ECLI:NL:HR:2011:BQ0528

Hoge Raad

Datum uitspraak
8 juli 2011
Publicatiedatum
5 april 2013
Zaaknummer
10/00005
Instantie
Hoge Raad
Type
Uitspraak
Rechtsgebied
Civiel recht; Personen- en familierecht
Procedures
  • Cassatie
Rechters
Vindplaatsen
  • Rechtspraak.nl
AI samenvatting door LexboostAutomatisch gegenereerd

Hoge Raad over rechtskracht wijziging kinderalimentatie en invorderingskosten

In deze zaak heeft de Hoge Raad op 8 juli 2011 uitspraak gedaan in een cassatieprocedure die werd aangespannen door het Landelijk Bureau Inning Onderhoudsbijdragen (LBIO) tegen een eerdere beschikking van het gerechtshof.

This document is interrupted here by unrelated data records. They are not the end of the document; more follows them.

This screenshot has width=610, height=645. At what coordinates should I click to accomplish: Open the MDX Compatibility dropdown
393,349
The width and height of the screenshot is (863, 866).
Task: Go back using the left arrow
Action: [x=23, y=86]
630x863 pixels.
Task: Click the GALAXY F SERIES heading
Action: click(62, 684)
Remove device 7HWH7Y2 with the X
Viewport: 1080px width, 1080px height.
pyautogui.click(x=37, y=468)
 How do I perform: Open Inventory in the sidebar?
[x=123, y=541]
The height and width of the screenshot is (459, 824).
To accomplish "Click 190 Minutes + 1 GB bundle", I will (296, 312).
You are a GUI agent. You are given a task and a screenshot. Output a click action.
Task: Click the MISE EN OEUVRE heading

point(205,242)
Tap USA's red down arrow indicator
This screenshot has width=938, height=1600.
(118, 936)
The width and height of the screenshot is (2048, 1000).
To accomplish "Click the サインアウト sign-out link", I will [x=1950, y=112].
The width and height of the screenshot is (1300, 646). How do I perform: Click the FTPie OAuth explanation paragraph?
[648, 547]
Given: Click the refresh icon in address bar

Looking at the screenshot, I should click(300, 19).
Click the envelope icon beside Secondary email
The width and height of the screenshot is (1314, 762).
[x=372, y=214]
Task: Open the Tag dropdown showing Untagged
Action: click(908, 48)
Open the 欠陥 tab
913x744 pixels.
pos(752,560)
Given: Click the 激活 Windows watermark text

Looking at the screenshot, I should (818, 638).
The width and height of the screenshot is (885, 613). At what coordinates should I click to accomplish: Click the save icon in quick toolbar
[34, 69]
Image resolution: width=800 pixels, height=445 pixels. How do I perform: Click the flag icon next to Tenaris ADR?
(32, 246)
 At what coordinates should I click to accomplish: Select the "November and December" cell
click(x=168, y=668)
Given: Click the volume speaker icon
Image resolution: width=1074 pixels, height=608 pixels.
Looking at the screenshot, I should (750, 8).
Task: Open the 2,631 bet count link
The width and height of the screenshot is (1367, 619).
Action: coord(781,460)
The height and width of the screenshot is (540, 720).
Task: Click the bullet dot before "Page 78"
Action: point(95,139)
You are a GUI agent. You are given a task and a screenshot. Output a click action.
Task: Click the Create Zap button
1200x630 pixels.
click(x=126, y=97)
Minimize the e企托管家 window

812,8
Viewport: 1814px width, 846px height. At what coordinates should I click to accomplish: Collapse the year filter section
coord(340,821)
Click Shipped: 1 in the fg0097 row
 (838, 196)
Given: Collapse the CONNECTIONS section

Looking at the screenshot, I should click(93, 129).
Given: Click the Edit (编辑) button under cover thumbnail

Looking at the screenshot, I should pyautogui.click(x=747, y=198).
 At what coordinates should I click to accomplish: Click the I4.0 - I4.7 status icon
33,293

De kern van het geschil betrof de rechtskracht van een eerdere beschikking inzake kinderalimentatie na een wijziging van die beschikking. De feiten van de zaak zijn als volgt: [verweerder] was gehuwd met [betrokkene 1] en was verplicht om een alimentatiebijdrage te betalen voor hun twee kinderen. Na een wijziging van de alimentatie door het hof, stelde LBIO dat zij nog steeds aanspraak kon maken op de eerder vastgestelde alimentatie en de daaruit voortvloeiende invorderingskosten. De Hoge Raad oordeelde dat de wijziging van de kinderalimentatie met terugwerkende kracht de rechtskracht van de eerdere beschikking had aangetast. Dit betekende dat LBIO niet langer de eerdere beschikking kon uitvoeren en de daarop gebaseerde kosten van opslag niet op [verweerder] kon verhalen. De Hoge Raad bevestigde het oordeel van het hof dat de invorderingsmaatregelen van LBIO onrechtmatig waren, omdat deze niet in overeenstemming waren met de gewijzigde alimentatieverplichting. De uitspraak heeft belangrijke implicaties voor de rechtspositie van partijen in alimentatiezaken, vooral in situaties waarin eerdere beschikkingen worden gewijzigd.

Uitspraak

8 juli 2011
Eerste Kamer
10/00005
RM/IF
Hoge Raad der Nederlanden
Arrest
in de zaak van:
HET LANDELIJK BUREAU INNING ONDERHOUDSBIJDRAGEN,
gevestigd te Rotterdam,
EISER tot cassatie,
advocaat: mr. J. van Duijvendijk-Brand,
t e g e n
[Verweerder],
wonende te [woonplaats],
VERWEERDER in cassatie,
niet verschenen.
Partijen zullen hierna ook worden aangeduid als LBIO en [verweerder].
1. Het geding in feitelijke instanties
Voor het verloop van het geding in feitelijke instanties verwijst de Hoge Raad naar de navolgende stukken:
a. de vonnissen in de zaak 678918/CV EXPL 07-1929 van de kantonrechter te Gouda van 10 januari 2008 en 3 april 2008;
b. het arrest in de zaak 200.004.758/01 van het gerechtshof te 's-Gravenhage van 15 september 2009.
Het arrest van het hof is aan dit arrest gehecht.
2. Het geding in cassatie
Tegen het arrest van het hof heeft LBIO beroep in cassatie ingesteld. De cassatiedagvaarding is aan dit arrest gehecht en maakt daarvan deel uit.
Tegen [verweerder] is verstek verleend.
De zaak is voor LBIO toegelicht door
zijn advocaat en door mr. G.C. Nieuwland, advocaat bij de Hoge Raad.
De conclusie van de Advocaat-Generaal E.B. Rank- Berenschot strekt tot verwerping van het beroep.
De advocaat van LBIO heeft bij brief van 22 april 2011 op die conclusie gereageerd.
3. Beoordeling van het middel
3.1 In cassatie kan worden uitgegaan van de feiten die zijn vermeld in de conclusie van de Advocaat-Generaal onder 1.1. Kort samengevat houden deze het volgende in.
(i) [Verweerder] is gehuwd geweest met [betrokkene 1]. Bij beschikking van 15 augustus 2001 is tussen hen de echtscheiding uitgesproken en onder meer bepaald dat [verweerder] met ingang van de datum van deze beschikking ten behoeve van de twee uit het huwelijk geboren kinderen een alimentatiebijdrage dient te voldoen van f 400,-- per kind per maand.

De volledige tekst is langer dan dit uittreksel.